─── PAGE TEXT ───
A Tohono O’odham Nation police officer was killed Thursday when a man who told investigators he was “high on meth” stole his patrol vehicle and ran him over.
Officer Bryan Brown, a 19-year veteran of the force, was responding to a call about an “armed and erratic” driver at the Desert Diamond Casino in Why, Arizona, a small community about 2 hours west of Tucson.
When he arrived, he found Carlos Maximilliano Galvan, a member of the Pascua Yaqui Tribe, standing outside his 1999 Crown Victoria with a broken bottle, the Arizona Daily Star reported.
Galvan approached Brown, who backed away from his patrol vehicle, but Galvan jumped in and drove away on state highway 86. But he abruptly turned around, according to the complaint against him, crashed into a marked Border Patrol vehicle, spun around and drove directly toward Brown, hitting him and running him over. The complaint said that Brown fired at Galvan before he was hit.
Galvan fled again down highway 86, hitting another marked Border Patrol vehicle and an unmarked one, repeatedly ramming the two vehicles before coming to a stop. A Tohono O’odham police lieutenant and Border Patrol agents took him into custody.
───
■ DIRECTIONS:
Extend the news report on the killing of Officer Bryan Brown, picking up after its final sentence. The entries are not needed for this work.
─── RECORDS ───
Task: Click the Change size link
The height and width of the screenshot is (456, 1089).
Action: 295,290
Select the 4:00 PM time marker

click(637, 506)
───
─── RECORDS ───
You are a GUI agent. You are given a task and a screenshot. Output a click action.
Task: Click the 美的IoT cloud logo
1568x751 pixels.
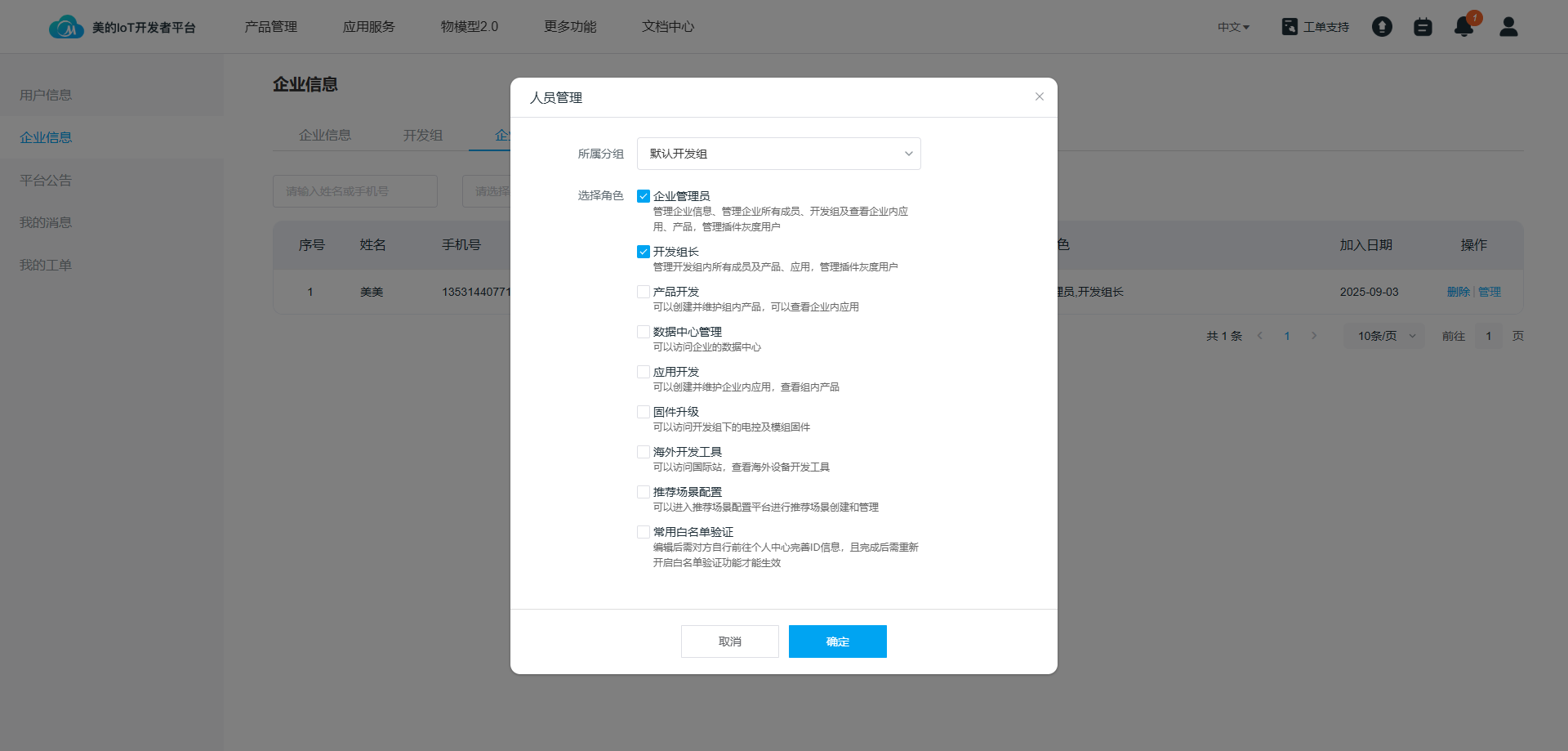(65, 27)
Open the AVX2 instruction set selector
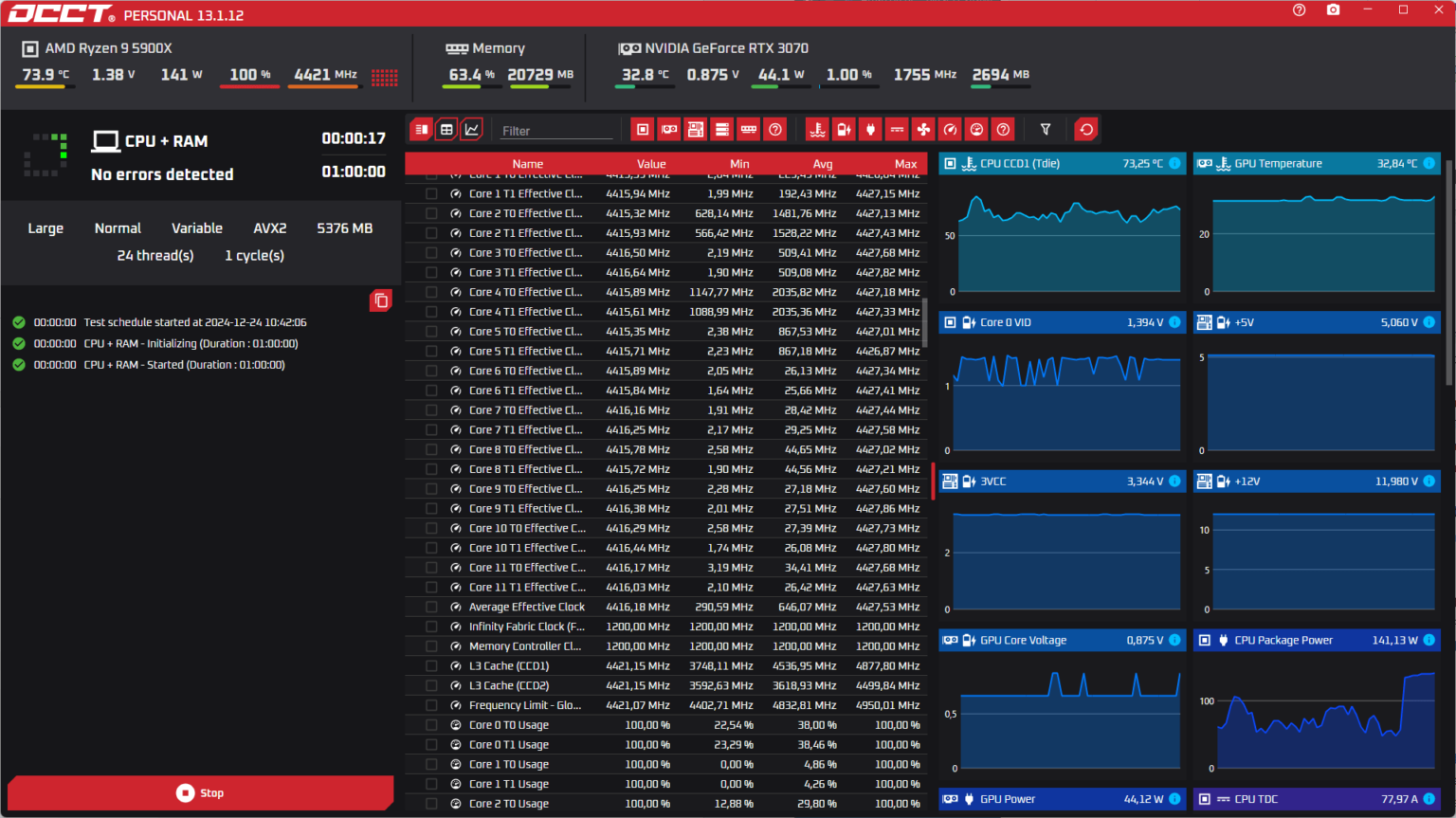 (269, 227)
───
─── RECORDS ───
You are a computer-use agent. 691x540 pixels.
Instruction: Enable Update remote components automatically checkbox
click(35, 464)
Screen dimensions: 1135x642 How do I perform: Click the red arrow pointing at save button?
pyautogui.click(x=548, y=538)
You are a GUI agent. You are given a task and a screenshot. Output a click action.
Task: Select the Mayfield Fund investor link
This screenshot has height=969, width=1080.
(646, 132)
───
■ WRITTEN ANSWER:
The complaint says that Galvan told investigators he was “high on meth” and had been awake for days and said “he remembered backing up into an officer,” being “spooked from hitting the officer,” and driving off.
The Tohono O’odham Nation said that Brown was life-flighted to a hospital in Phoenix, where he was pronounced dead. Galvan was also injuried, the Daily Star said, but the complaint said only that his neck was injured. The statement from the Nation said that he was receiving treatment.
Galvan has been charged with one count of murder and three counts of assaulting a federal officer.
The Tohono O’odham Nation said that Brown was a beloved member of the police force and had served as school resource officer for the Nation’s Baboquivari Unified School District for the past 10 years. He was an Army veteran, and leaves behind his wife, seven children, four step-children, eight grandchildren, seven siblings, and his father.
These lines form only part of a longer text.